Investing in a brighter future for young people in underserved communities
The COVID-19 pandemic continues to disproportionately impact underserved communities, including their young people. The shift to virtual learning creates challenges such as lack of internet access, class cancellations and erratic learning environments. These challenges heighten the risk of a growing education divide and highlight the need to create a more successful and sustainable future for our nation’s children by equipping them with the knowledge and know-how to become more fiscally resilient and confident adults.
Educational volunteerism plays a critical role in this area, but it is severely impacted by the pandemic. Last year, VolunteerMatch reported that 93 percent of U.S. nonprofits saw heavy reductions in volunteerism.

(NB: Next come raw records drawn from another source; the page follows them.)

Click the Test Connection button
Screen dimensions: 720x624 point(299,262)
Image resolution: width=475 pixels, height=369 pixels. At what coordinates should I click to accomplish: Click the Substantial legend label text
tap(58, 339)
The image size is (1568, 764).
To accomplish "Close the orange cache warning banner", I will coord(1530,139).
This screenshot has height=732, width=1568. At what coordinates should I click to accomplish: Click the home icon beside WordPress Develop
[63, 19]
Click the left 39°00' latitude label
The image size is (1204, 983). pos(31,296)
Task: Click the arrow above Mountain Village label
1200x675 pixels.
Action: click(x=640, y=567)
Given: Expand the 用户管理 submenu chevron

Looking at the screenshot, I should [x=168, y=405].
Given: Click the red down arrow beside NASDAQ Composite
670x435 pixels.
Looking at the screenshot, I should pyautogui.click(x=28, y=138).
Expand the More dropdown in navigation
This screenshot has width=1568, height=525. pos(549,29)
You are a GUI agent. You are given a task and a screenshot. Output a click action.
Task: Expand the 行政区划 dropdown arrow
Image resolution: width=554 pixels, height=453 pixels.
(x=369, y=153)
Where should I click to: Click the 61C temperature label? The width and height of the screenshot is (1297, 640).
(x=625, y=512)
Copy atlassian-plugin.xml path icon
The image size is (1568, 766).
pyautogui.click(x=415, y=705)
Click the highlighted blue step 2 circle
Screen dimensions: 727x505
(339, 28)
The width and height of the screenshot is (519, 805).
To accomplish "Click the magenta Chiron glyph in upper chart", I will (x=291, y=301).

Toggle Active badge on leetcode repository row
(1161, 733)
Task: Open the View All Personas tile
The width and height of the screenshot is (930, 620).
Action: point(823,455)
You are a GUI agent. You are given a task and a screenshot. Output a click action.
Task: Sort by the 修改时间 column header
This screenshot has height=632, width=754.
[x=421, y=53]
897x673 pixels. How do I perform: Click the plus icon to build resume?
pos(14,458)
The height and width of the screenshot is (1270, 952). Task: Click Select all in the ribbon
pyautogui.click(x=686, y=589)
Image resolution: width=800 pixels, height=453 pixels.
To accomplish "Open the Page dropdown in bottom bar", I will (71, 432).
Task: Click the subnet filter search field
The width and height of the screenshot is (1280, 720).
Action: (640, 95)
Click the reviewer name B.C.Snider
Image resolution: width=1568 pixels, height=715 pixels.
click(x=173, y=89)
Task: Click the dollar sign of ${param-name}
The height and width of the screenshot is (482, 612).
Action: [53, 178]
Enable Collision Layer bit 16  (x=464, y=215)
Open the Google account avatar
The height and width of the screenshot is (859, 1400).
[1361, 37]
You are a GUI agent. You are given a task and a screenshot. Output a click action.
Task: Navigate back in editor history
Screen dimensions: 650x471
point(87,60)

According to Nonprofits Source, nearly 18 percent of the 63 million Americans who volunteered before the pandemic did so to support education.
At the same time, the financial security of many younger Americans is jeopardized by the pandemic, similar to how the Great Recession more than a decade ago resulted in millennials taking on more debt and delaying major life decisions. Promoting financial literacy is one way to help today’s young people avoid repeating this history, but data from the Organization for Economic Cooperation and Development shows many
American teens lack the skills necessary to navigate financial uncertainty.
With our education systems severely disrupted, businesses and their people can step in and help students in underserved communities make the connection between school education and life outside the classroom by focusing on financial literacy, work and career readiness and entrepreneurship.
With National Financial Literacy Month and National Volunteer Week upon us, here are some practical ways businesses and their employees can get involved:
1. Work with nonprofits that provide virtual volunteering opportunities.
Organizations such as Junior Achievement ( JA) continue to remain engaged with students in underserved communities through virtual volunteerism, connecting with students through video conferencing to deliver lessons in financial literacy, work and career readiness and entrepreneurship. JA of Southeast Texas (Houston) has reached more than 48,000 students thus far this school year, relying significantly on virtual volunteer and remote learning technologies.
2. Invest and provide funding.
Businesses can provide financial resources to help nonprofits develop programming suitable for the virtual environment and provide the necessary technology. KPMG and other leading companies have invested in JA’s financial literacy programs to allow students to explore money management through lifelike scenarios using interactive simulations. These investments are especially critical given the financial insecurity many families are facing because of the economic downturn associated with the pandemic.
3. Innovate.
Innovation is essential to find new ways to remain engaged and connected with students, despite the physical restrictions associated with the pandemic. Businesses employ immensely talented people who can help nonprofits adapt their programming for the current environment. Many companies are also introducing virtual job shadowing, mentoring and skill-building programs. With school field trips not possible, KPMG is creating virtual field trips for students guided by notable leaders and celebrities that will help teachers connect classroom content to real-life experiences and career paths.
While the education of our young people in underserved communities is impaired by the pandemic, increasing the risk of a growing education divide, businesses and their people can help these students prepare for a brighter future. Our workforce of the future is dependent on the investments we make in students today.